Otherwise, I enjoyed it all. And nothing has shaken my loyalty or admiration for King Richard III. Adversity struck him on all sides in his health and private life, and in the public form of treachery by those who wanted his power for themselves, but still he was a remarkable king, whose Parliament did so very much for his people. Slightly built, drunk, suffering from indigestion due to gorging on over-rich food at breakfast in his tent, he still came within a few feet of giving Henry the Jelly a fatal dent to the helm. Bonk! One huge Ricardian clout would have been all that was needed, and bingo – no Tudor dynasty! No wonder Henry made sure to never again be on a battlefield. He must have bricked it big time when he watched the demon Richard hacking his way toward him.

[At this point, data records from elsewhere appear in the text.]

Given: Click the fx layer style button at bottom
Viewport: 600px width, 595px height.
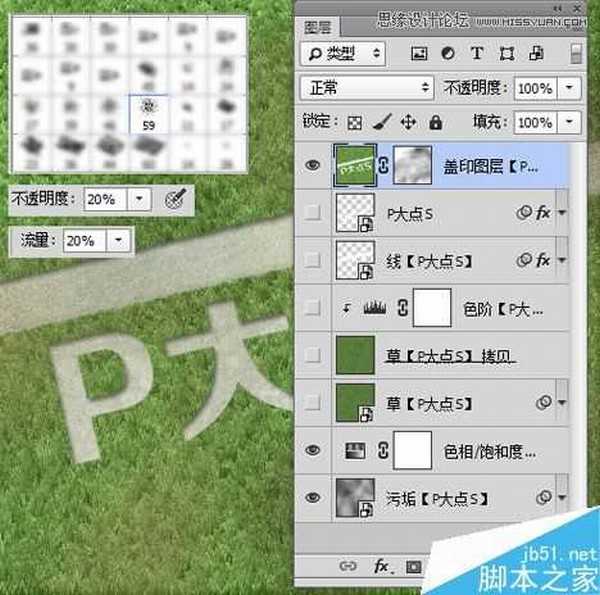Looking at the screenshot, I should pyautogui.click(x=381, y=566).
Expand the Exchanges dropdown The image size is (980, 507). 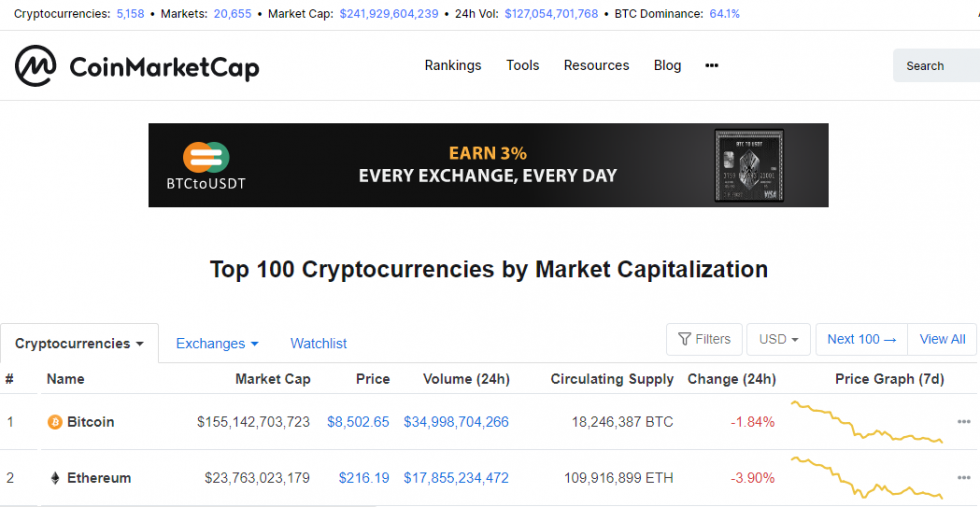click(x=217, y=343)
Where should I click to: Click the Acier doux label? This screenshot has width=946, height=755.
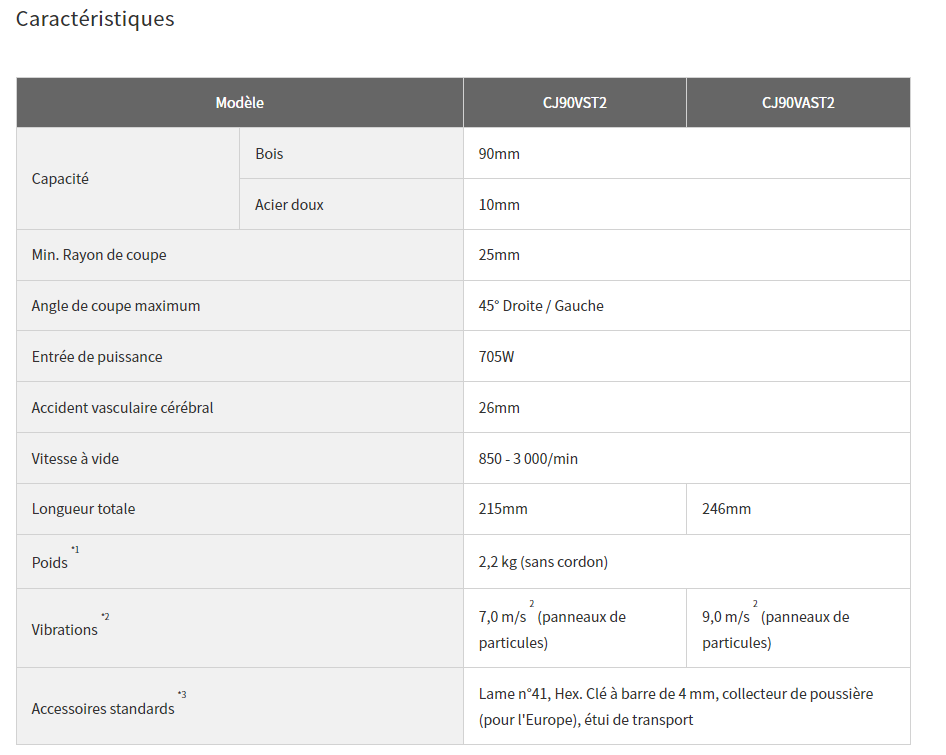[x=289, y=205]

So well done, Dominic. I think we now have a much more accurate idea of what Richard actually looked like, gracile arms and all. And Dominic now feels much more confident in himself, so while he did a favour for Richard, Richard has returned that favour. Good luck, Dominic, may your fortunes improve now on. We all wish you well.

And yes, thank you Channel Four, for a very informative programme. Shame about some over-emphases, but on the whole you have done Richard a service.


  1. Thank you, Karen. Love the cat! I have one exactly the same colour, except she’s old and a bit skinnier these days.


  2. It is likely that wine was heavily diluted in that era.
    In “I, Claudius”, Graves recalls that Tiberius (Tiberius Claudius Nero) was known as “Biberius Caldius Mero” (drinker of hot wine with no water added).
    Another character is poisoned as he offers some wine to his taster. The taster thinks it is too strong and the character adds some water – the poison was in the water.


  3. One impression I was under was that they didn’t drink the water because it was so dodgy. So they drank wine. So the wine was too strong. So they diluted it with…water! Back to square one.


  4. The image offered of Richard III imbibing tuns of wine and being a glutton are certainly at odds with the eyewitness account of Silesian ambassador Van Poplau, who attended a sumptuous banquet. The king engaged the ambassador in lively conversation, and it was noted he barely ate at all. Also, the ambassador noted the king’s “spry” physique.

    I’m not an expert on the lab findings, but it would seem that they test the composition of the bone material. If Richard’s diet became increasingly comprised of high protein meats (swans, etc.), that would be consistent with his rise in society, and his kingship. It does not indicate he ate huge portions. The gluttony label is quite silly.

    Great post, by the way. Enjoyed your writing and viewpoint.